The source and driving mechanism of Mg-rich fluids in the dolomitization process of the Lower Ordovician Penglaiba Formation in the Tarim Basin have not been effectively traced, limiting the accuracy of the prediction of high-quality dolomite reservoirs. In this study, based on Mg isotopes combined with petrology, trace elements, and C-O-Sr isotopes, the powder crystalline dolomite (D1) and fine crystalline dolomite (D2) of the Penglaiba Formation were found to have high Na and Sr contents and low Fe and Mn contents. The REE, δ13C, δ18O and 87Sr/86Sr ratios ranges were similar to those of seawater, and δ26Mg shows a steady downward trend. The dolomitization fluids of D1 and D2 were derived from seawater and migrated vertically downward. Penecontemporaneous dolomitization is beneficial for the inheritance and preservation of original rock pores. The Na and Sr contents of medium crystalline dolomite (D3) and coarse rystalline dolomite (D4) were low, whereas the Fe and Mn contents were high. The REE, δ18O and 87Sr/86Sr ratios differed from those of seawater, and δ26Mg shows a fluctuating trend.

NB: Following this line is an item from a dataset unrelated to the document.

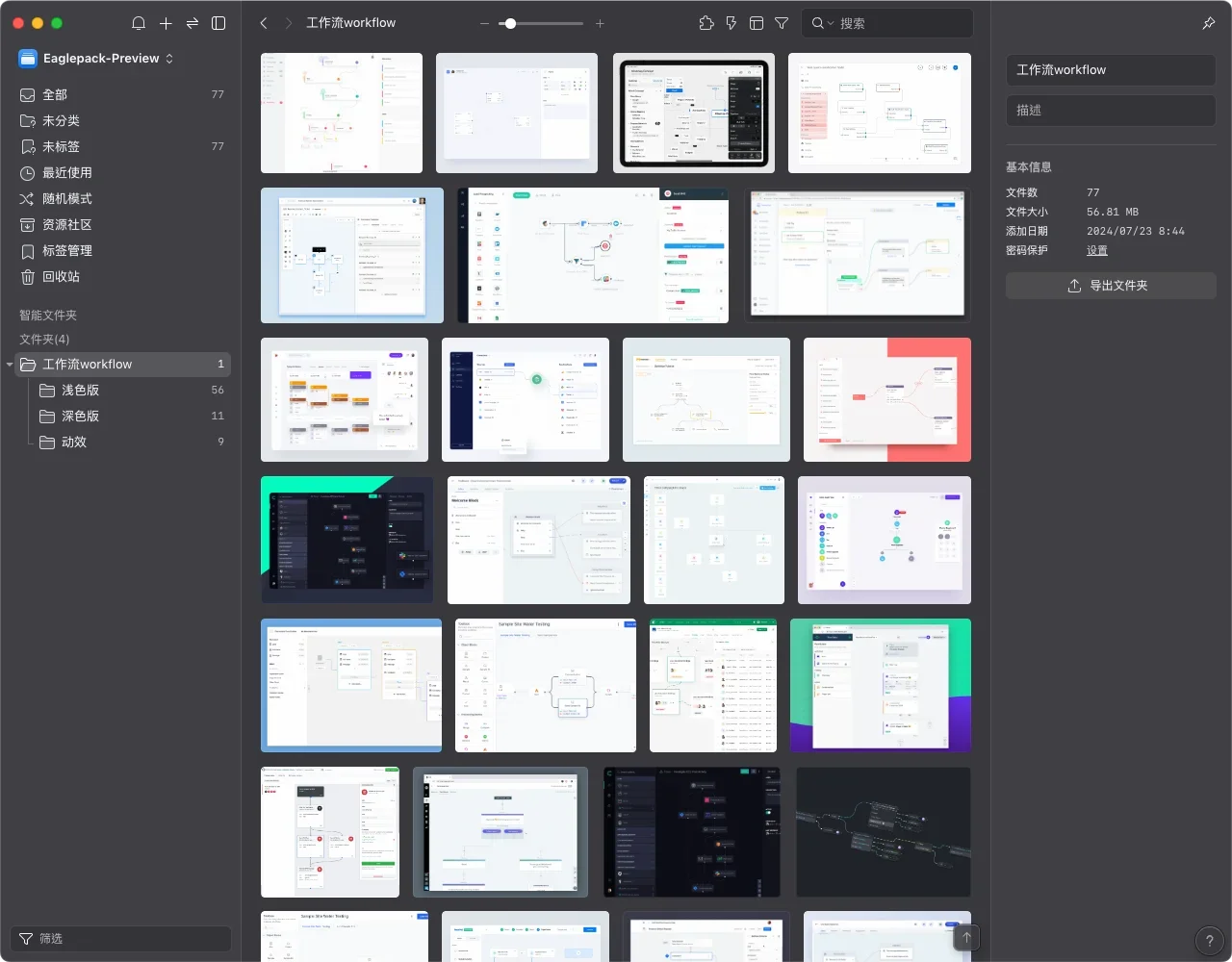Open 标签管理 in the sidebar
Screen dimensions: 1232x962
pos(67,251)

The fluids for the precipitation of D3 and D4 were sourced from concentrated marine pore water during burial, , with the dolomitization fluid migrating through intergranular pores and structural fractures. Burial dolomitization has preservation, adjustment, and transformation effects on dolomite reservoirs. Deep high-quality dolomite reservoirs are not only controlled by the original sedimentary environment, but is also affected by late-stage or subsequent burial transformation.